→ ОТРЫВОК:
········
Пока жизнь есть, далеко не всегда можно сказать, где в этой жизни черное, а где белое. Не различить и не договориться – мол, вот это эротическое притяжение, данное мне сегодня днем, работает во благо, а другое, то, что приходит под вечер, сеет зло и разрушение. И самое сложное, что одним желанием, пусть даже искренним, победить спрятанного во мне внутренне-внешнего человека – преодолеть себя – редко когда удается. А если и удается, то в этом случае совершенно неизвестно, будет ли эта победа благом или в «покойники» мы записали такого «беспокойника», который был на самом деле в нас самым живым и настоящим человеком.
Настоящий ужас приходит не от физической боли, которую все же можно преодолеть – как это было в случае летчика Мересьева или безымянного героя рассказа «Любовь к жизни» Джека Лондона, но от осознания в себе такой бездны, которую не побеждать надо, а делать с ней что-то другое, хотя и не знаешь даже, с какого конца к бездне той приступать. Ведь бездна потому и страшна, что всякие временные мостики, которые мы над ней возвели с великим трудом при свете солнца, летят в пропасть при появлении лунного света.
* * *
В жизни есть тайны, о которых лучше научиться молчать, чем произносить много слов. Помните, Рихтер сказал о своем учителе: он научил меня тому, что музыка начинается с молчания.
········
→ ЗАДАНИЕ 1: Оформите в виде нумерованного списка строки записей, приведенных ниже, от строки, содержащей «You are a computer-use agent. This», до строки, содержащей «pos(1045,805)», включая обе; пустые строки не переносите.
········
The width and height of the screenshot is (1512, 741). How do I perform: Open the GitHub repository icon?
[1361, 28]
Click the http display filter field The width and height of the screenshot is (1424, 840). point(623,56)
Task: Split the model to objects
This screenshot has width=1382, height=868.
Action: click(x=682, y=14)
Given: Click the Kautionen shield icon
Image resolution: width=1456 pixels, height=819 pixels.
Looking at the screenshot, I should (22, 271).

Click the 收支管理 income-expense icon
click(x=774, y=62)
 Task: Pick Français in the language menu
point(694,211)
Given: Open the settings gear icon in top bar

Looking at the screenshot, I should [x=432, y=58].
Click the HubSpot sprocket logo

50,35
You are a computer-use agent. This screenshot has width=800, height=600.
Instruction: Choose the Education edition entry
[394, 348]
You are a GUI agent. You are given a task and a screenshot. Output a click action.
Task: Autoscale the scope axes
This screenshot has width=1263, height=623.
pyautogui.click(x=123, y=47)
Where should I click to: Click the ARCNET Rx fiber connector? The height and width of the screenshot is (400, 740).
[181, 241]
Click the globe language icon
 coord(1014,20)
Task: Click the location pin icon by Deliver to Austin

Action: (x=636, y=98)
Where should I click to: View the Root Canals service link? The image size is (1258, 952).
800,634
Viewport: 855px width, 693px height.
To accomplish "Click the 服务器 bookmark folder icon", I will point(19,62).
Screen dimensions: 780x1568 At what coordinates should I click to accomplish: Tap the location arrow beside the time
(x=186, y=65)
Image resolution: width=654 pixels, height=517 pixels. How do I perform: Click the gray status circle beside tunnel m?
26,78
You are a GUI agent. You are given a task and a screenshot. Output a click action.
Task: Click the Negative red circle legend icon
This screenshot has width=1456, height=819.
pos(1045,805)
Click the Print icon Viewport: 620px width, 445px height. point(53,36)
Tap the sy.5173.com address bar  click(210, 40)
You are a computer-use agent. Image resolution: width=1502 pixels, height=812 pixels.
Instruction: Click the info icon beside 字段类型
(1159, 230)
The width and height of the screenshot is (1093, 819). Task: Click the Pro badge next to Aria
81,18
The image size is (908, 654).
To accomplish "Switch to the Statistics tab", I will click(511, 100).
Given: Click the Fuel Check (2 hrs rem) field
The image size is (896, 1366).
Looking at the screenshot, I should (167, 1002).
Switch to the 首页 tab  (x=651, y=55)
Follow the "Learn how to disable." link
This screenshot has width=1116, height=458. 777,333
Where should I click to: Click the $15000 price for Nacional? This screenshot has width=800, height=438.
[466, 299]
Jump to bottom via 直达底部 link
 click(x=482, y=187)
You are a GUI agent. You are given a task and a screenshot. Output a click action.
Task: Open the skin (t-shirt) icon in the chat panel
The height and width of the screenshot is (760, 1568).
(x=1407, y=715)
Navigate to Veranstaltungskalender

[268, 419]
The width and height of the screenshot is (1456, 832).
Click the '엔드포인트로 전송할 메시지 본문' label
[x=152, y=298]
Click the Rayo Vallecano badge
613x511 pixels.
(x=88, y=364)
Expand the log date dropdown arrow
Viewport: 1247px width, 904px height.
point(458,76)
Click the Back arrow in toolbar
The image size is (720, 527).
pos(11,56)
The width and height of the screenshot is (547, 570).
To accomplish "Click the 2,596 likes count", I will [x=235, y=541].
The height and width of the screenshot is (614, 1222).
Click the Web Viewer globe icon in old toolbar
········
→ ЗАДАНИЕ 2: Перепишите без изменений фрагмент отрывка выше: от слов «Настоящий ужас приходит» до слов «появлении лунного света.» включительно.

→ РЕЗУЛЬТАТ ВЫПОЛНЕНИЯ 1:
1. You are a computer-use agent. This screenshot has width=800, height=600.
2. Instruction: Choose the Education edition entry
3. [394, 348]
4. You are a GUI agent. You are given a task and a screenshot. Output a click action.
5. Task: Autoscale the scope axes
6. This screenshot has width=1263, height=623.
7. pyautogui.click(x=123, y=47)
8. Where should I click to: Click the ARCNET Rx fiber connector? The height and width of the screenshot is (400, 740).
9. [181, 241]
10. Click the globe language icon
11.  coord(1014,20)
12. Task: Click the location pin icon by Deliver to Austin
13. Action: (x=636, y=98)
14. Where should I click to: View the Root Canals service link? The image size is (1258, 952).
15. 800,634
16. Viewport: 855px width, 693px height.
17. To accomplish "Click the 服务器 bookmark folder icon", I will point(19,62).
18. Screen dimensions: 780x1568 At what coordinates should I click to accomplish: Tap the location arrow beside the time
19. (x=186, y=65)
20. Image resolution: width=654 pixels, height=517 pixels. How do I perform: Click the gray status circle beside tunnel m?
21. 26,78
22. You are a GUI agent. You are given a task and a screenshot. Output a click action.
23. Task: Click the Negative red circle legend icon
24. This screenshot has width=1456, height=819.
25. pos(1045,805)

→ РЕЗУЛЬТАТ ВЫПОЛНЕНИЯ 2:
Настоящий ужас приходит не от физической боли, которую все же можно преодолеть – как это было в случае летчика Мересьева или безымянного героя рассказа «Любовь к жизни» Джека Лондона, но от осознания в себе такой бездны, которую не побеждать надо, а делать с ней что-то другое, хотя и не знаешь даже, с какого конца к бездне той приступать. Ведь бездна потому и страшна, что всякие временные мостики, которые мы над ней возвели с великим трудом при свете солнца, летят в пропасть при появлении лунного света.